Task brief
Work out how many lines in the entries below include the word "panel". Give nothing but the number.

Material provided
[Start of section]

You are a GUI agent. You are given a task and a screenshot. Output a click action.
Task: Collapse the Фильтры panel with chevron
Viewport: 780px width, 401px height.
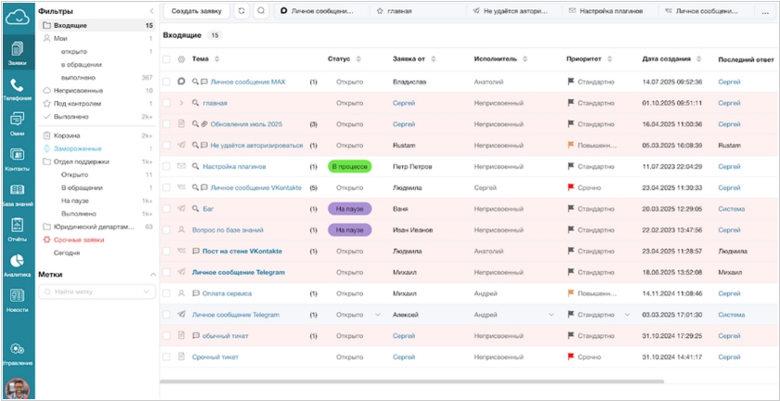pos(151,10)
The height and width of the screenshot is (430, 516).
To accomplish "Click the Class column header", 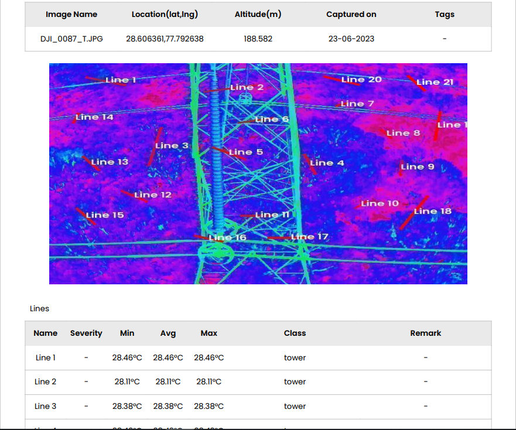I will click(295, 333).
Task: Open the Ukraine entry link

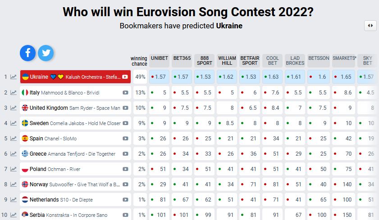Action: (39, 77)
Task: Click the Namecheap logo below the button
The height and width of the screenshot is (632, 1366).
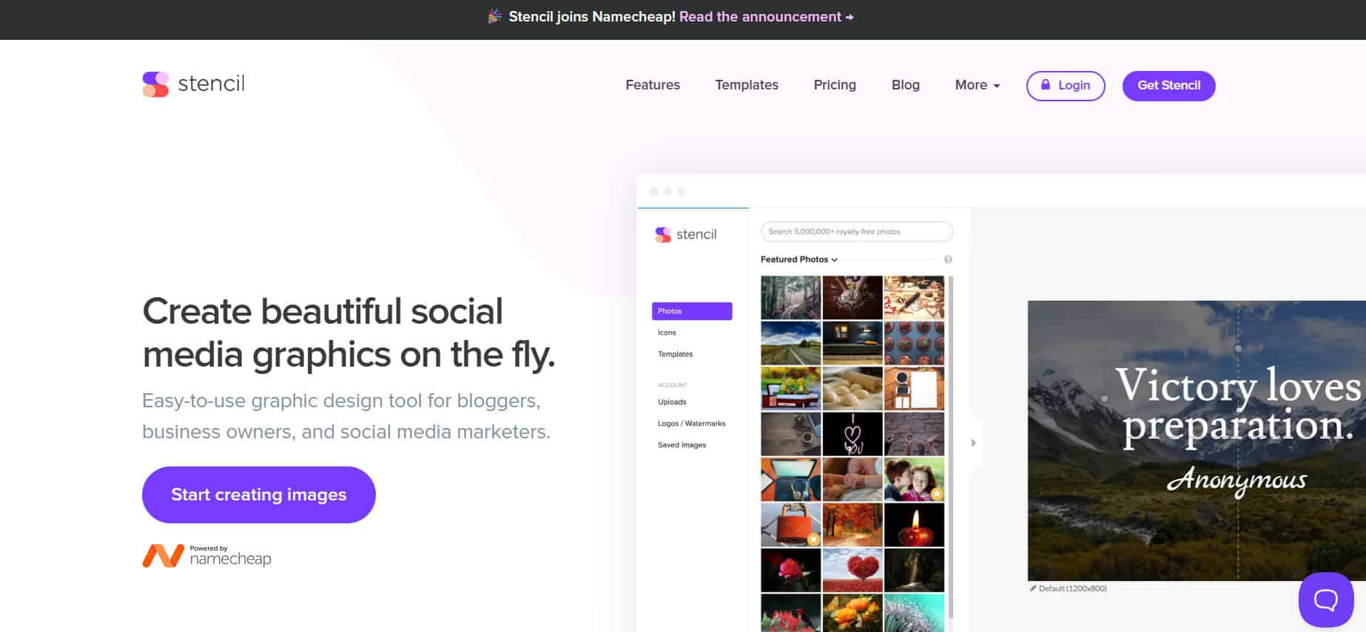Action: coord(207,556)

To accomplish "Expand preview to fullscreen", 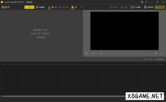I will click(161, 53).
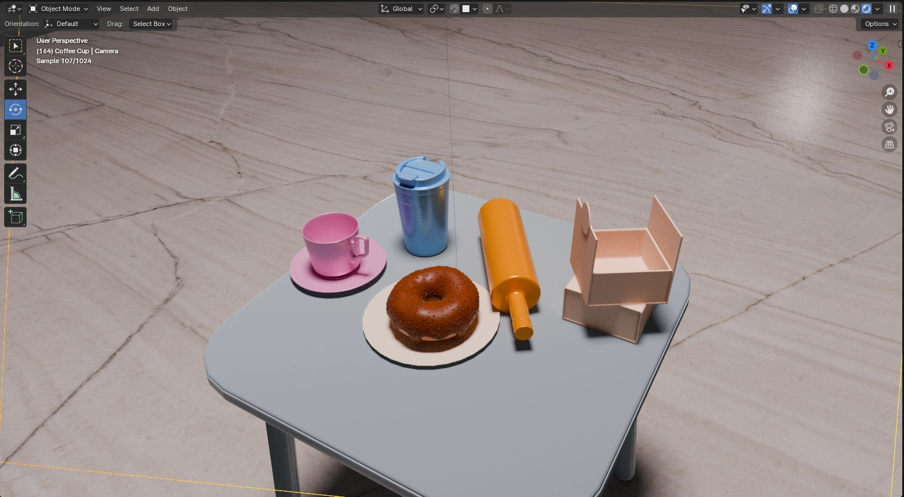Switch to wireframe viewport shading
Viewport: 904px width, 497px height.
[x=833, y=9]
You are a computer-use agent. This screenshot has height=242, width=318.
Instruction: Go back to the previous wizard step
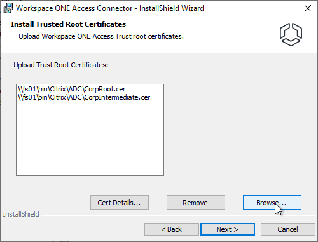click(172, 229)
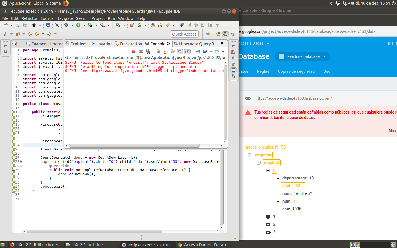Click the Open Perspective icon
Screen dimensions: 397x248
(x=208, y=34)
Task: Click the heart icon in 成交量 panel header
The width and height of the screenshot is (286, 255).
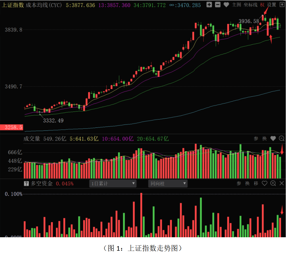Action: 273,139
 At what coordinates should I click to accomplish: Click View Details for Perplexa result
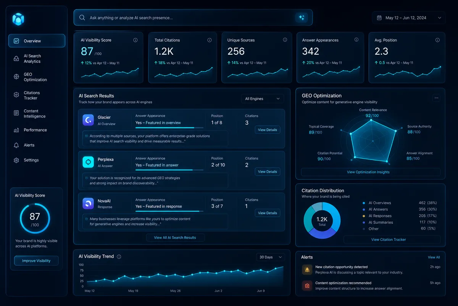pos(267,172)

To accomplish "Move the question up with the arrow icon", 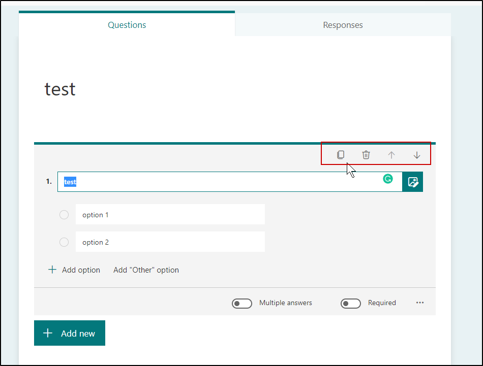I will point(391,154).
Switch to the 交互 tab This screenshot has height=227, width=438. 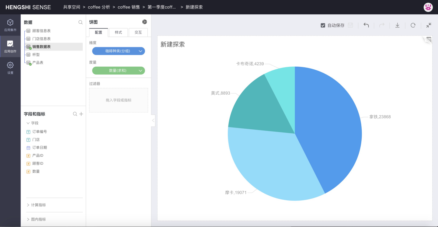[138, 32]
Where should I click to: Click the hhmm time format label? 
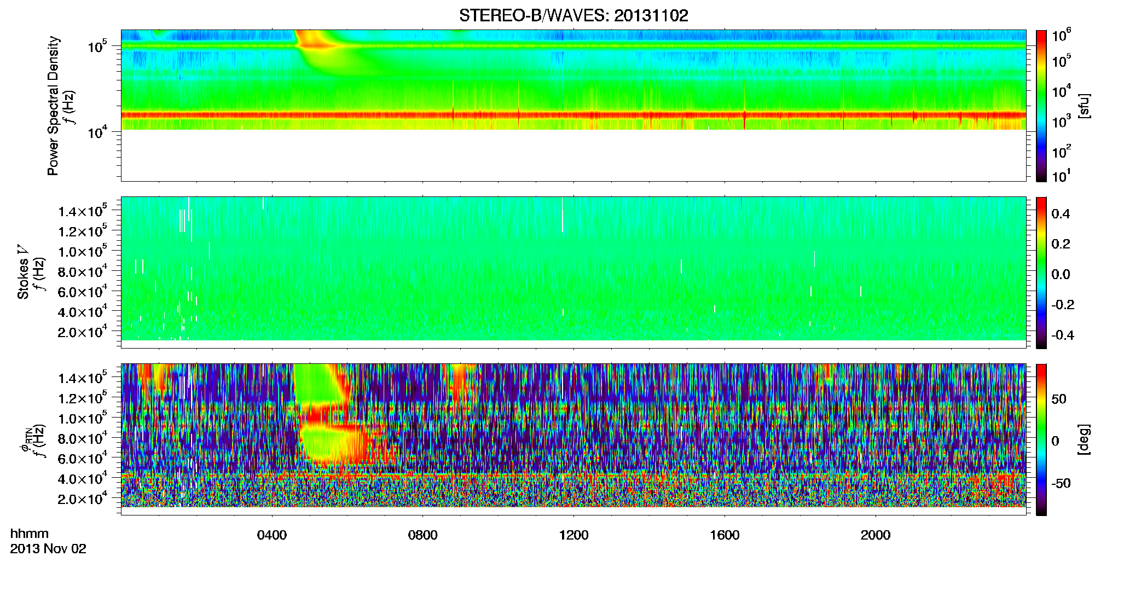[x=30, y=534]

[End of section]
[Start of section]

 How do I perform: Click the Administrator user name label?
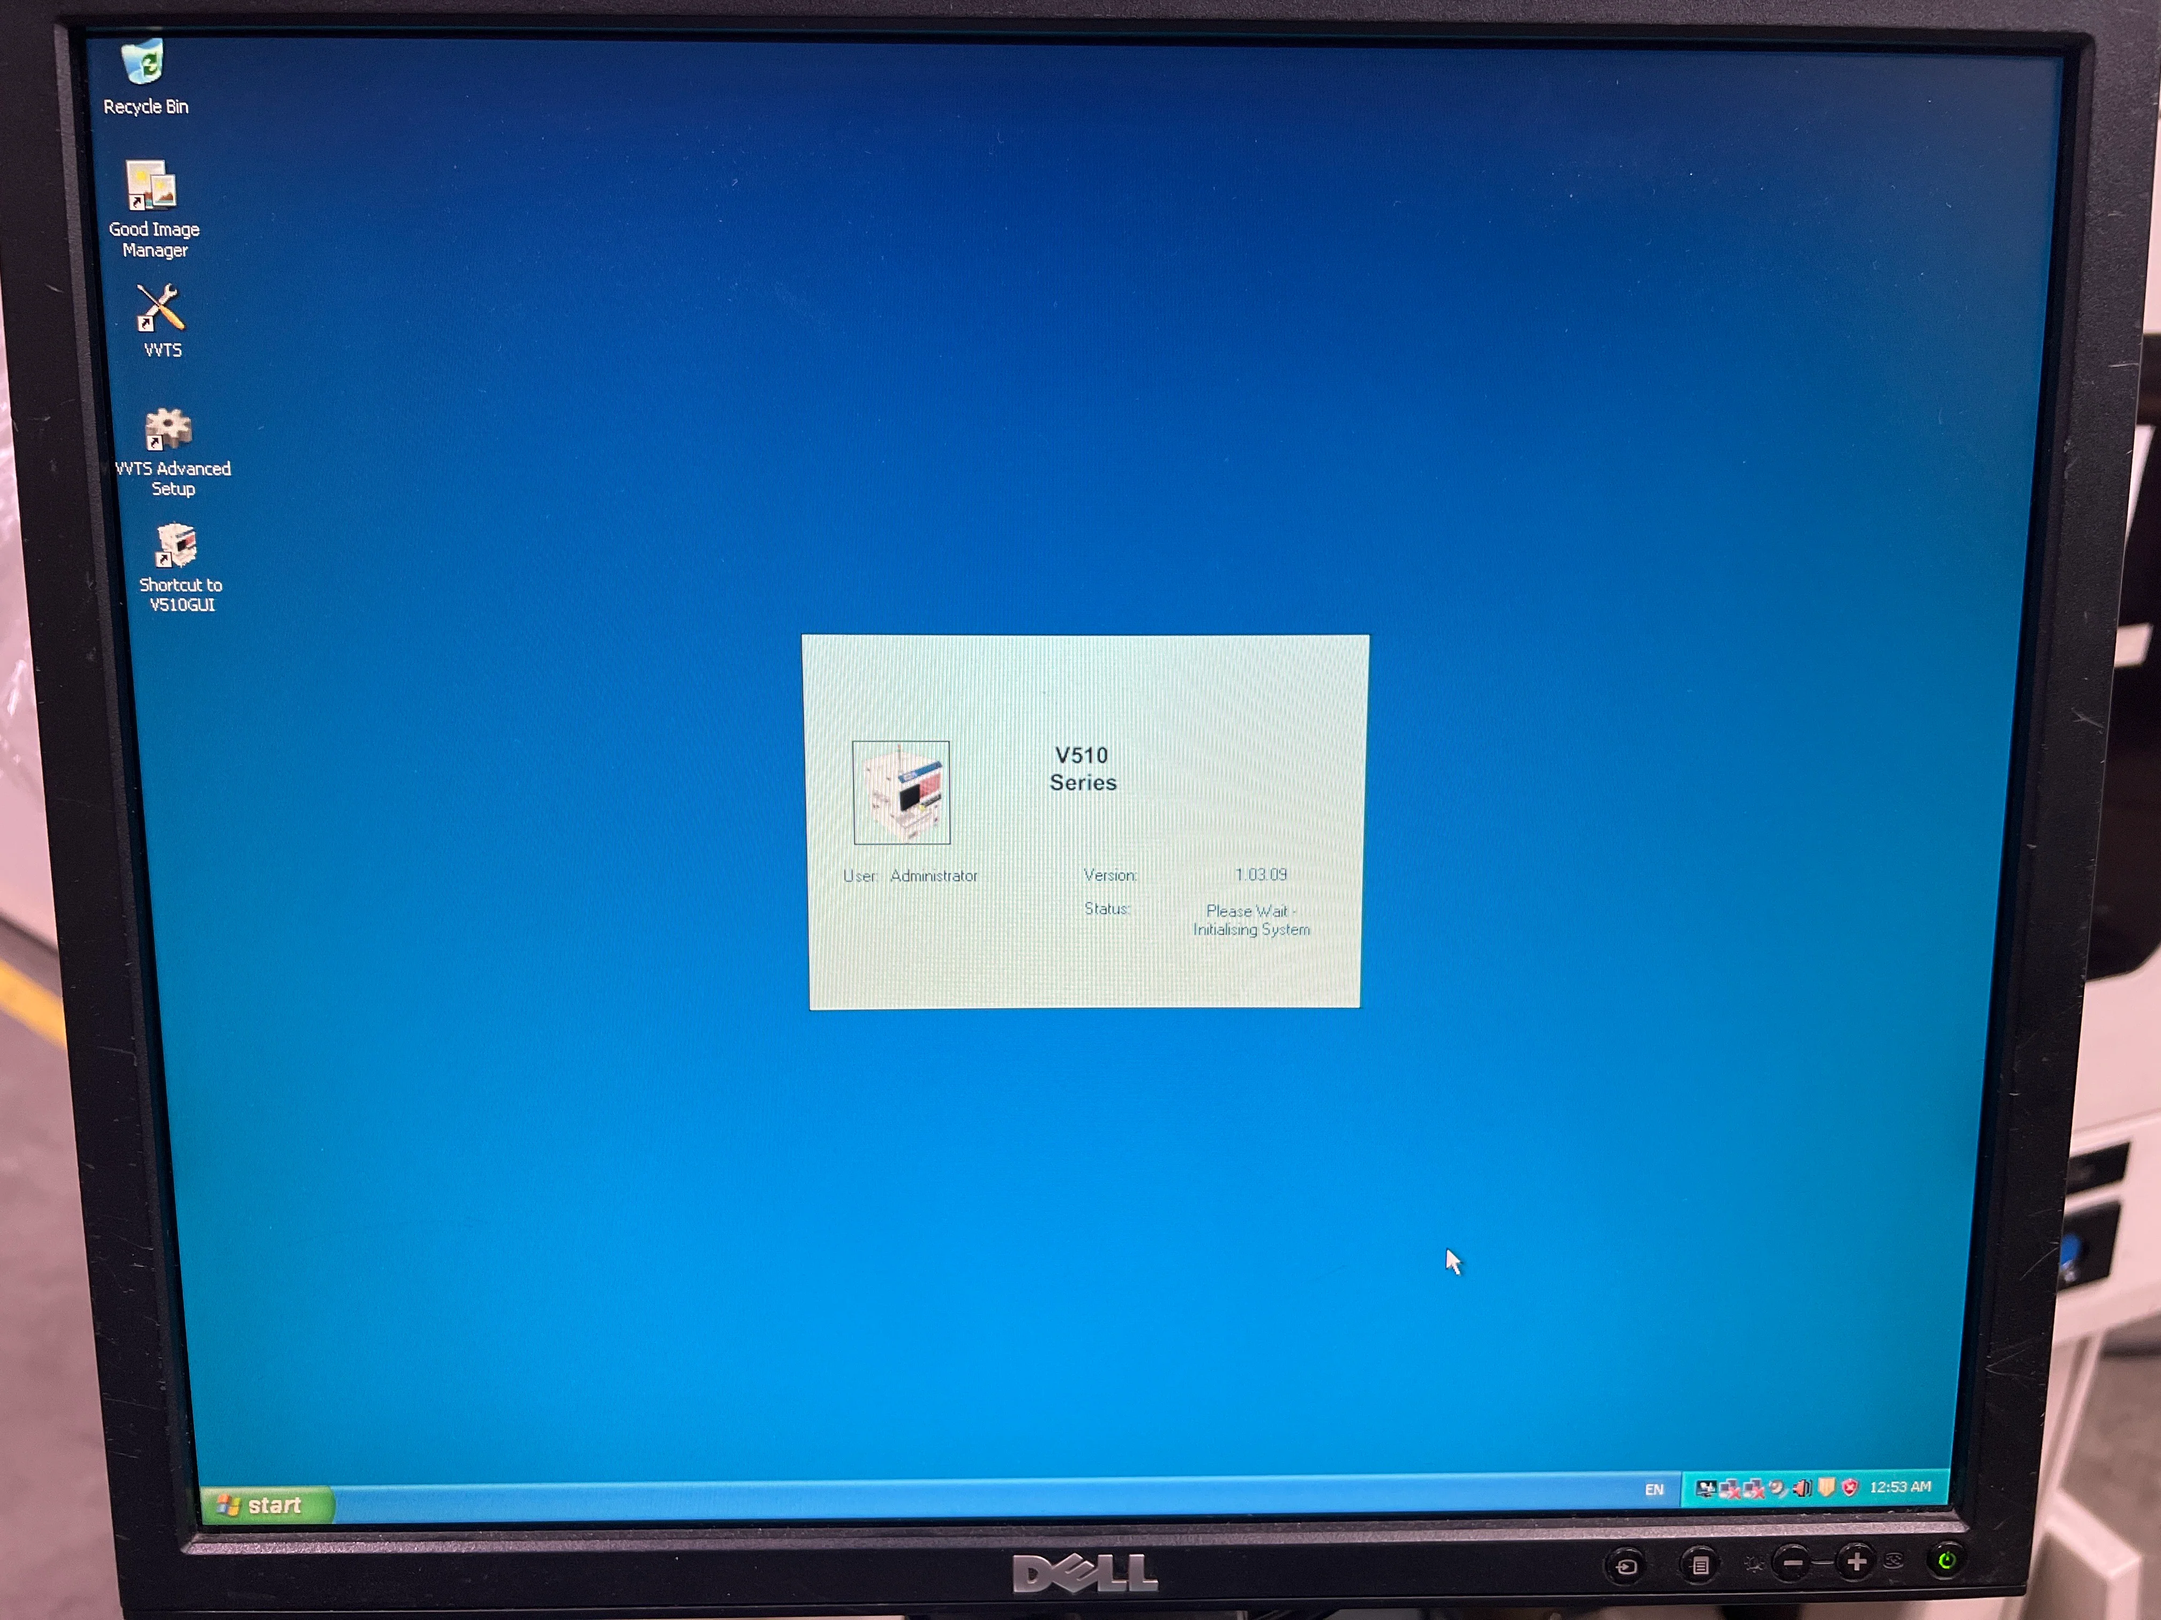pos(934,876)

[End of section]

Solution
2